バカで魔物とはいえ、ある部分が元気になった姿をグルドに見られるのも恥ずかしいし。
「ほ……お……?」
「あ……」
赤子(だった人)の顔を眺めて見ると、丁度、目を覚ましたらしく目が合う。
「おはよう。なんか、ごめんね色々と、このバカが」
刺激しないよう、努めて、穏やかに微笑みながら赤子(だった人)にそう言葉を掛ける。
「ぅ……ぅぅ……」
「え、あれ……」
何故だろう。一応まだ人間だし、人間界で暮らしていたときは比較的無害なに奴で通ってた筈なんだが……。

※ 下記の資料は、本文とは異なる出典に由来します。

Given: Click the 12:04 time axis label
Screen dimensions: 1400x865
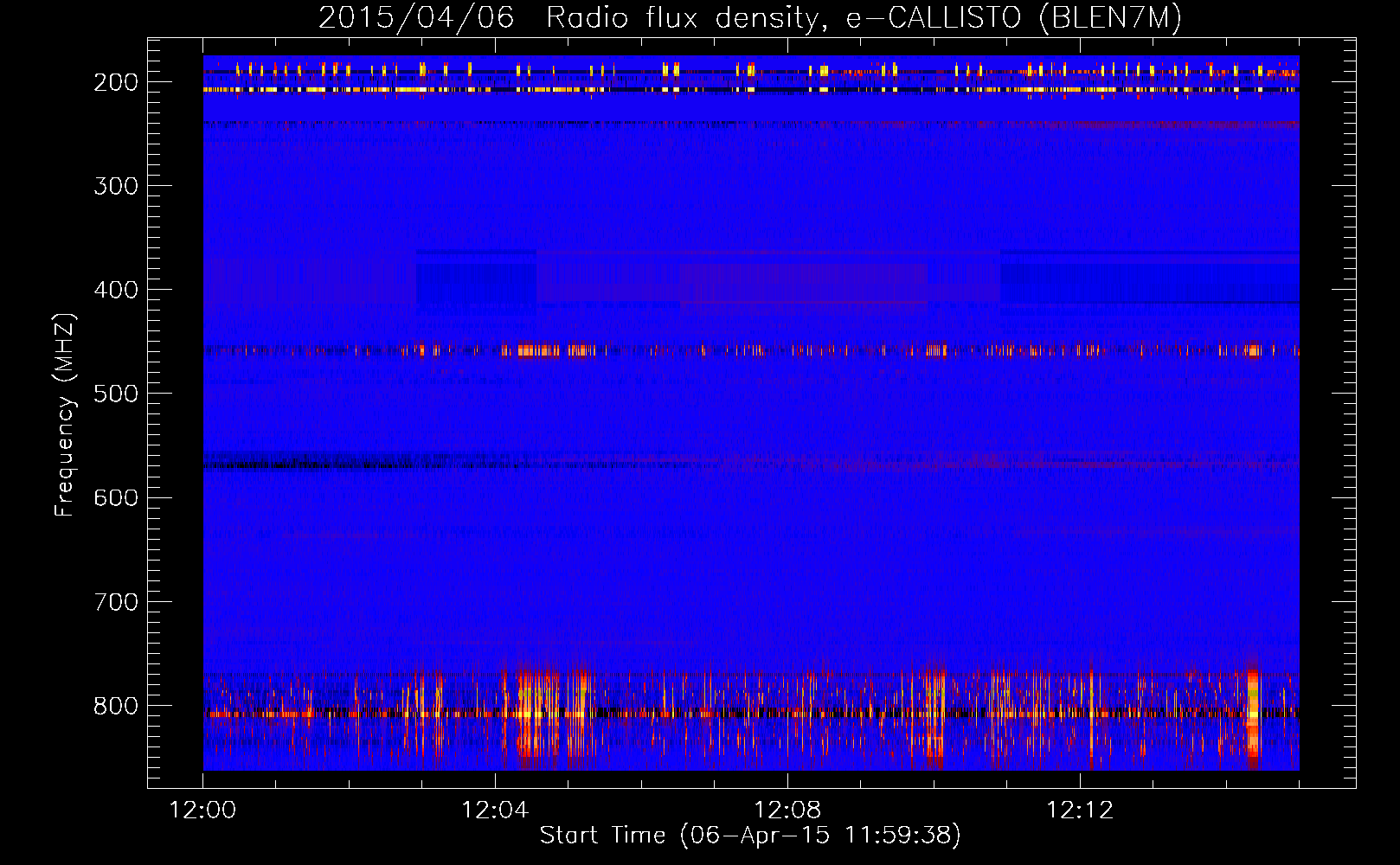Looking at the screenshot, I should click(495, 811).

赤子(だった人)は眉間にシワを寄せて目を細め、上唇を噛み……身体を小刻みに震わし始めた。
え、つうか、これって……。
「ぅぅっ……ぎゃぁあああああああああああああああああああああああああああああああああああああ!!」
声質は先程より大人になっただけで、ギャン泣きは変わらず赤ちゃんだ。
「おい、グルド。どういうことだ、これ……」
「はぁっはは。成長ぉうしただけでぇ、中ぁ身はぁ、赤ん坊ぉみたいだぁなぁ」
「あぁ……お前ぇ……やっぱいらんことしたのかぁぁ……」
出会ってから今まで、グルドのせいで頭を抱えた経験は珍しいことじゃなく、なんならいつもだが、この日は特に記憶に残る出来事であり、グルドに失望したのもこの日が一番だったのは間違いない。
これが、俺と彼女が初めて出会った経緯だ。